> [Cosa fare]:
Riprendi il testo sul mantenimento con rituximab nel linfoma follicolare e continualo subito dopo la sua ultima frase.

> [Estratto]:
Numero speciale di "Impact Factor News” n° 1 - Aprile 2016
Background
La terapia di mantenimento con rituximab ha dimostrato di migliorare la PFS dei pazienti con linfoma follicolare; lo studio PRIMA prevedeva un periodo di mantenimento pari a 24 mesi e con tale durata è stata permessa anche nel nostro Paese la prescrivibilità di rituximab per la prima linea per un totale di 12 dosi e di 8 nei pazienti trattati in seconda linea. Gli Autori del presente manoscritto affermano che la durata ottimale del mantenimento non è stata ancora definita.
Metodi
In questo trial sono stati inclusi pazienti affetti da linfoma follicolare in prima linea, recidivati o con malattia stabile o pazienti con malattia refrattaria. Tutti hanno ricevuto un trattamento di induzione con rituximab (375 mg/m2) a cadenza settimanale per un totale di 4 dosi.

> [Dati grezzi]:

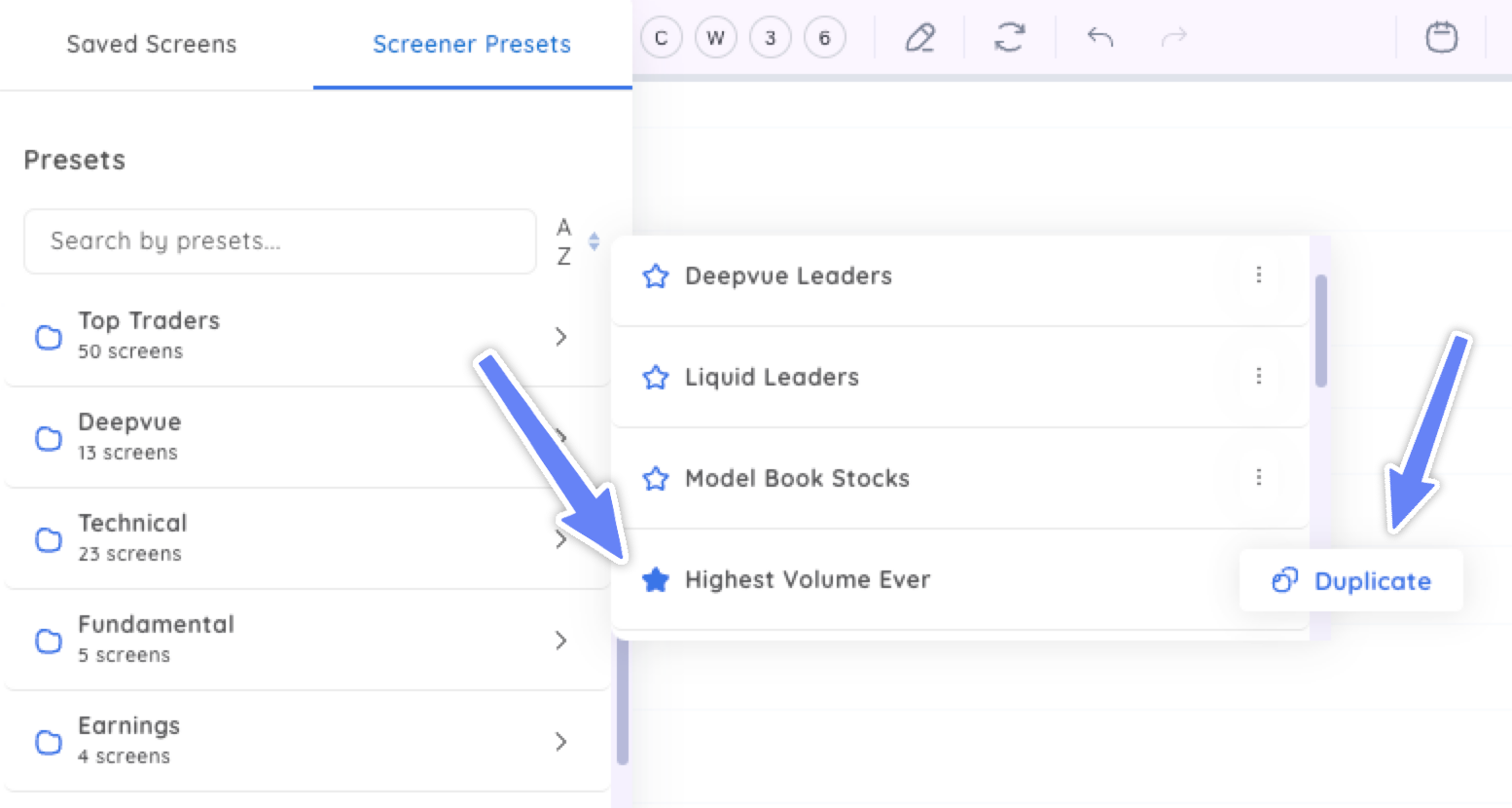Click the undo arrow icon
The image size is (1512, 808).
point(1100,38)
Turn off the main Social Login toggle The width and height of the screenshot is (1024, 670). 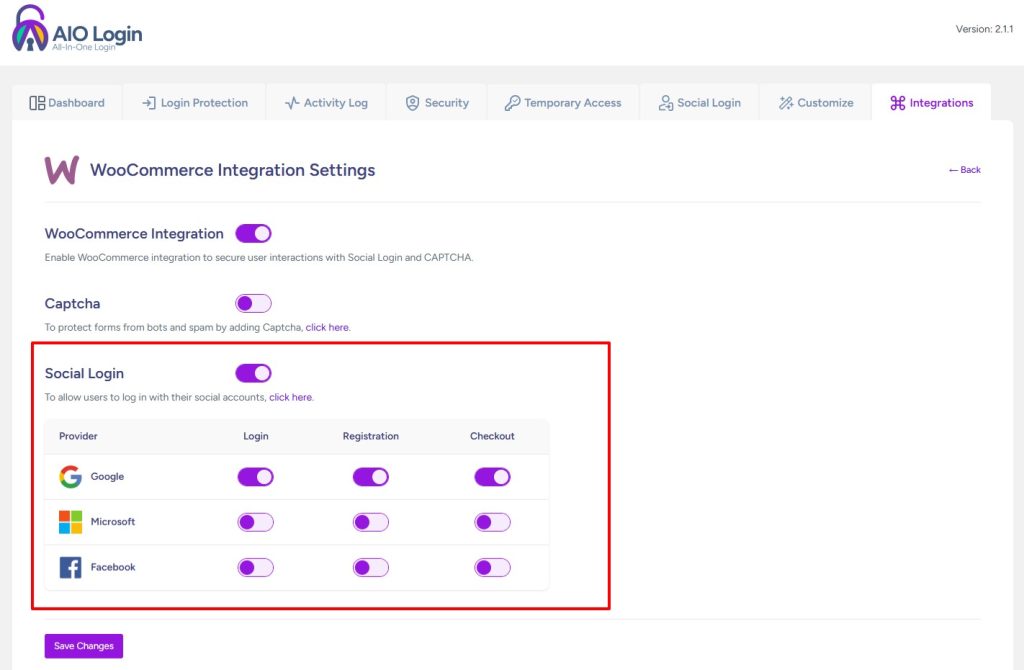253,373
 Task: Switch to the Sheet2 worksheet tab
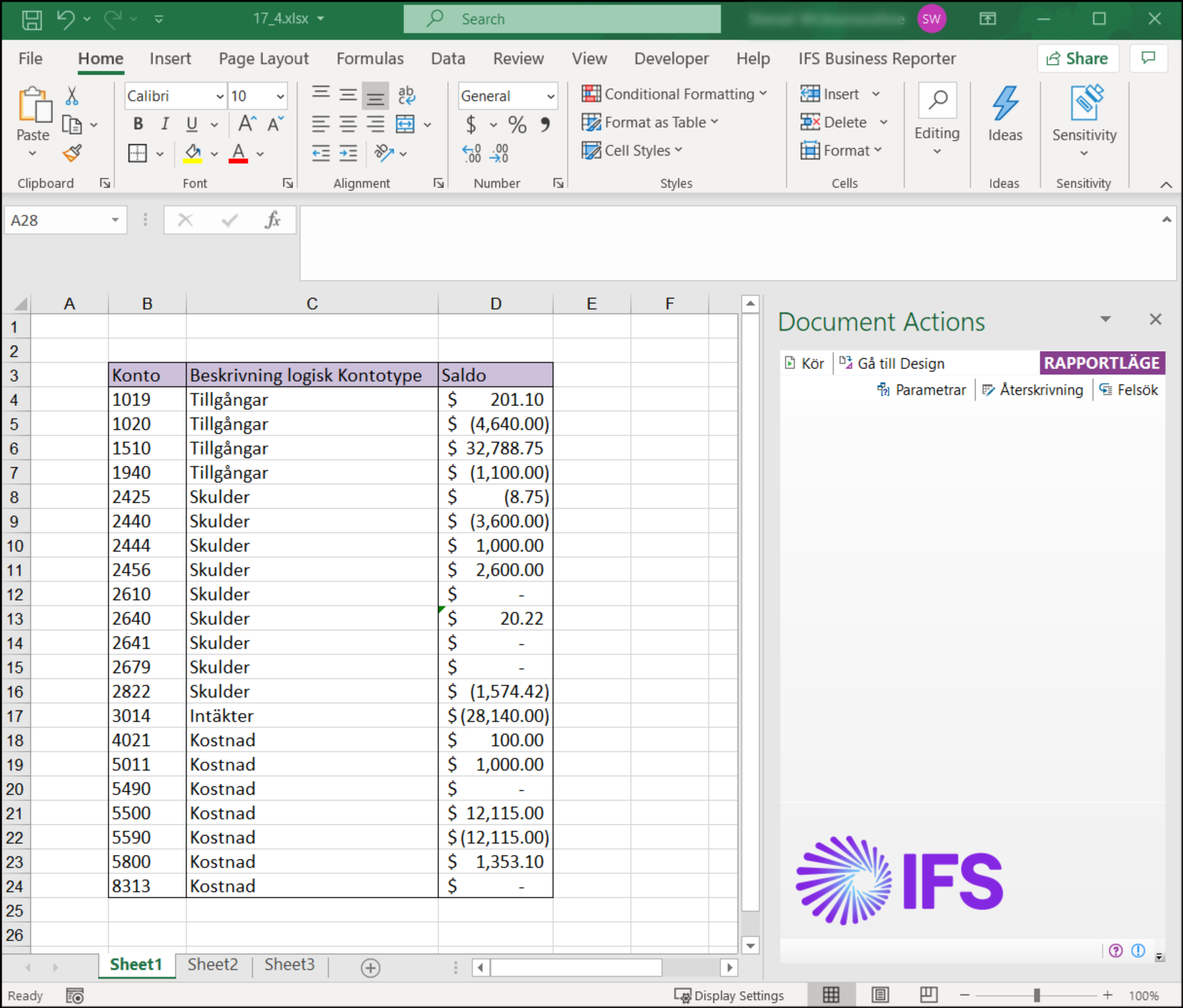coord(213,965)
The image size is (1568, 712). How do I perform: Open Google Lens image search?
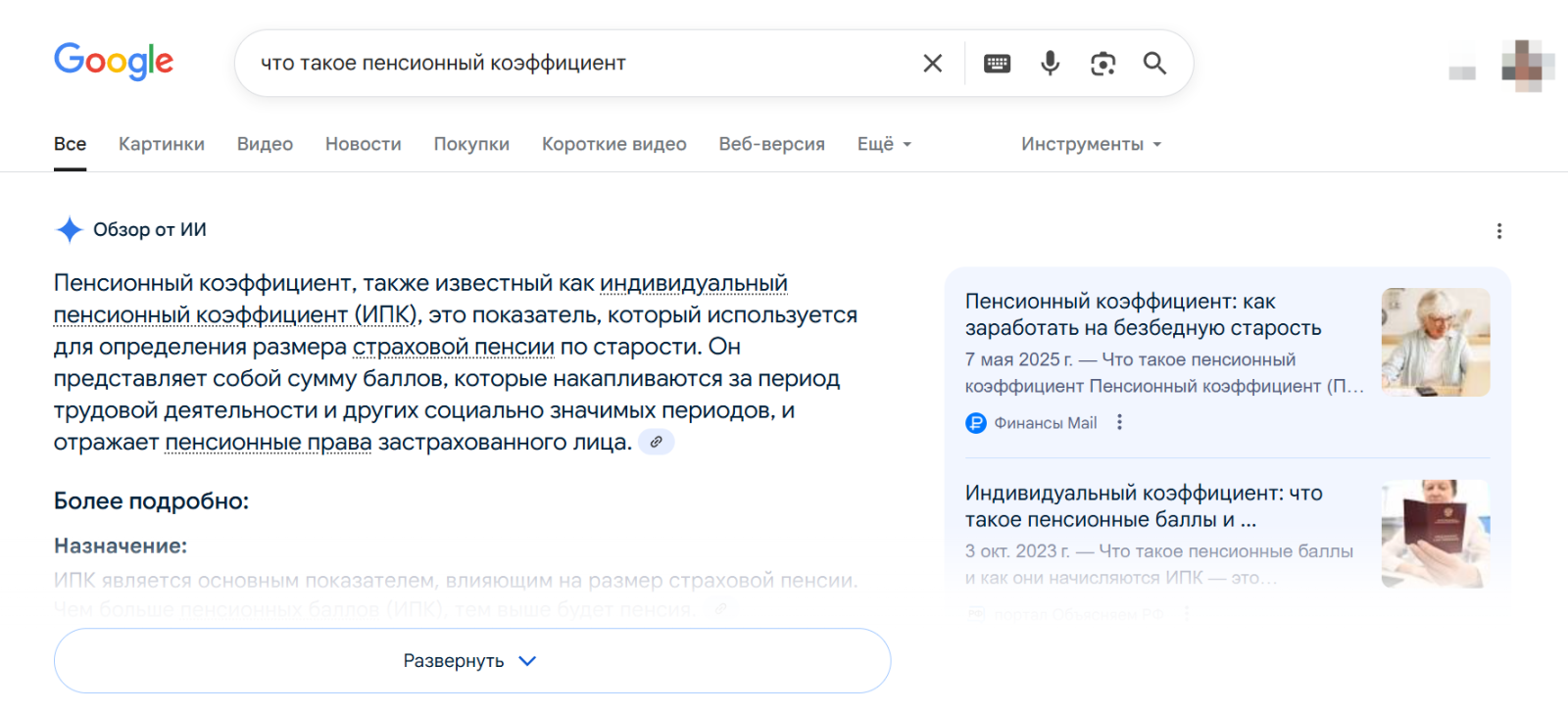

> [Risultato]:
I pazienti che ottenevano almeno una risposta parziale venivano quindi randomizzati a ricevere o un mantenimento breve di 4 dosi ogni 2 mesi (short-term schedule) o un mantenimento lungo di massimo 5 anni (long-term schedule) o fino a progressione o fino a tossicità non tollerabile.
L’obiettivo primario dello studio era la sopravvivenza libera da eventi (EFS). Gli obiettivi secondari erano invece la PSF, la OS e la tossicità. La comparazione statistica dei due bracci è stata effettuata applicando il log-rank test per gli obiettivi di sopravvivenza.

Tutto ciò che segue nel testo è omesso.